In the brain, a neuron is a cell. It's a cell that receives a certain amount of energy and will either exert an excitatory or inhibitory reaction to its adjacent neuron. If the energy received is high enough, the next neuron will do the same. It's in this framework that our minds send signals - and it's the way we create compound thoughts that make our world what it is!
In an artificial neural network, signals also travel between 'neurons '. But instead of firing an electrical signal, a neural network assigns weights (or numerical values between 0 and 1) to various neurons. A neuron weighted more heavily than another will exert more of an effect on the next layer of neurons. The final layer puts together these weighted inputs to come up with an answer.
All decisions that we make work in a similar way. Let's consider the issue of looking at a cat and trying to identify whether it is a cat. To you and me, this is a simple, almost naive task. But let's say I told you to program your device to do that. I give you a camera, a nice computer, and all the time in the world. Well, some of the world's greatest minds had to butt heads for a while before we were able to make that happen. That butting has today led to things like these Neural Networks.
Consider a cat. Cats have similar features, but a picture of a cat could have numerous variables: lighting, shade, size, depth, color, the list goes on! If you've coded in the past, you know that no number of "if conditionals" are going to solve that for you! So, let's think about how Neural Networks go about this.
The first essential part of this is data, labeled data, to be more specific. I need to show the neural network enough photos of cats (that are specifically labeled cats) and photos of things that are not cats (and labeled as such). Once this training process has occurred, the network begins to change the weight of each neuron such that it fits the training data. It will make numerical adjustments to maximize the accuracy of identification (Cosmos, "What is Deep Learning and How Does it Work?"). At the end, you can feed it an image and expect a simple output - cat or no cat! This is called supervised learning. Unsupervised learning takes in unlabeled data, so the network has to figure out patterns for itself! That is more complicated and nuanced, and I'll leave you to read more about that.
But now that we understand what these networks are and how they work, why do they work? More generally, why does any deep learning method work? Here's the catch - we don't completely understand. You must then ask: how can you make something and not know why it works?

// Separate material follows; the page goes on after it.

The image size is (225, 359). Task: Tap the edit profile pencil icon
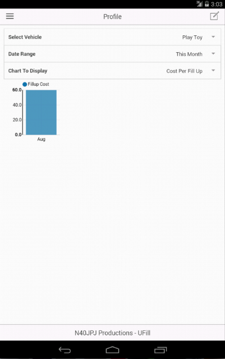214,16
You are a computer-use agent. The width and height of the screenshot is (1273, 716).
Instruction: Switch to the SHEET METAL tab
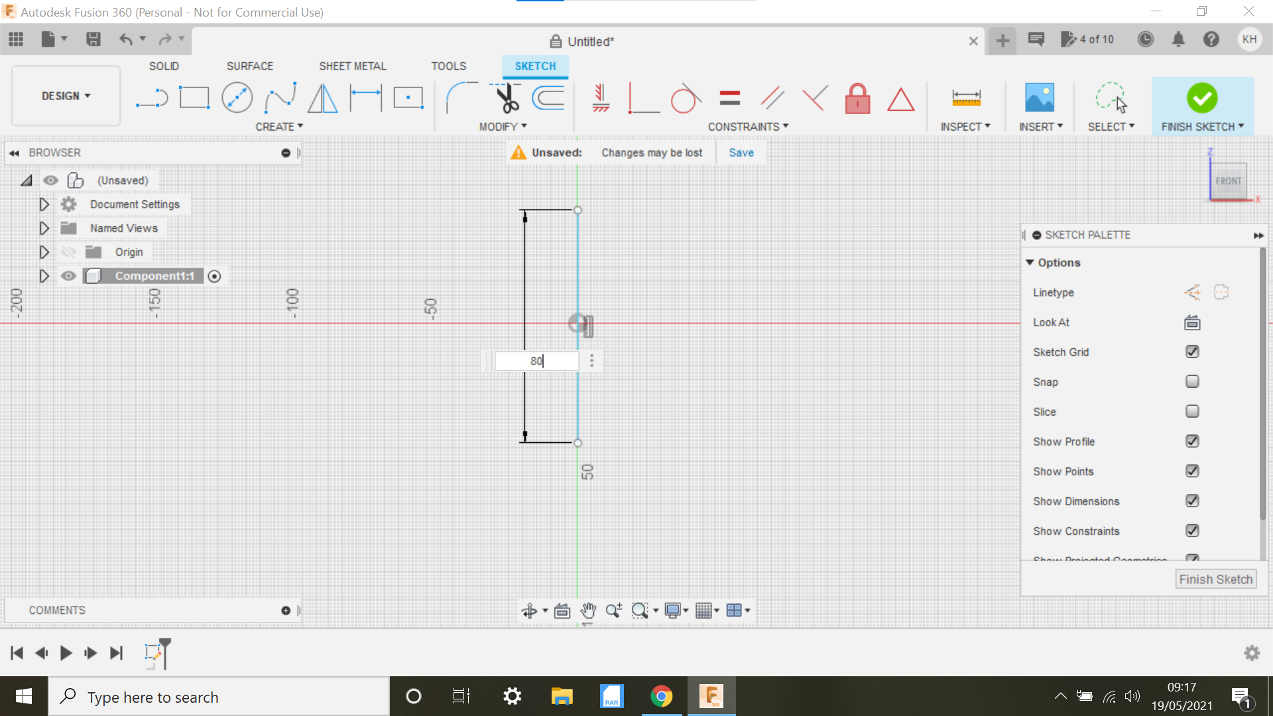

Well, we understand its results. It has an ability to generalize problems incredibly and is often quick in doing so, that you would expect it to work in a variety of situations! Unfortunately, even the best of mathematicians today working behind the scenes are still arguing why and how these deep learning methods work - and why they're so incredible at doing what they do (Medium, "Modern Theory of Deep Learning: Why Does It Work So Well").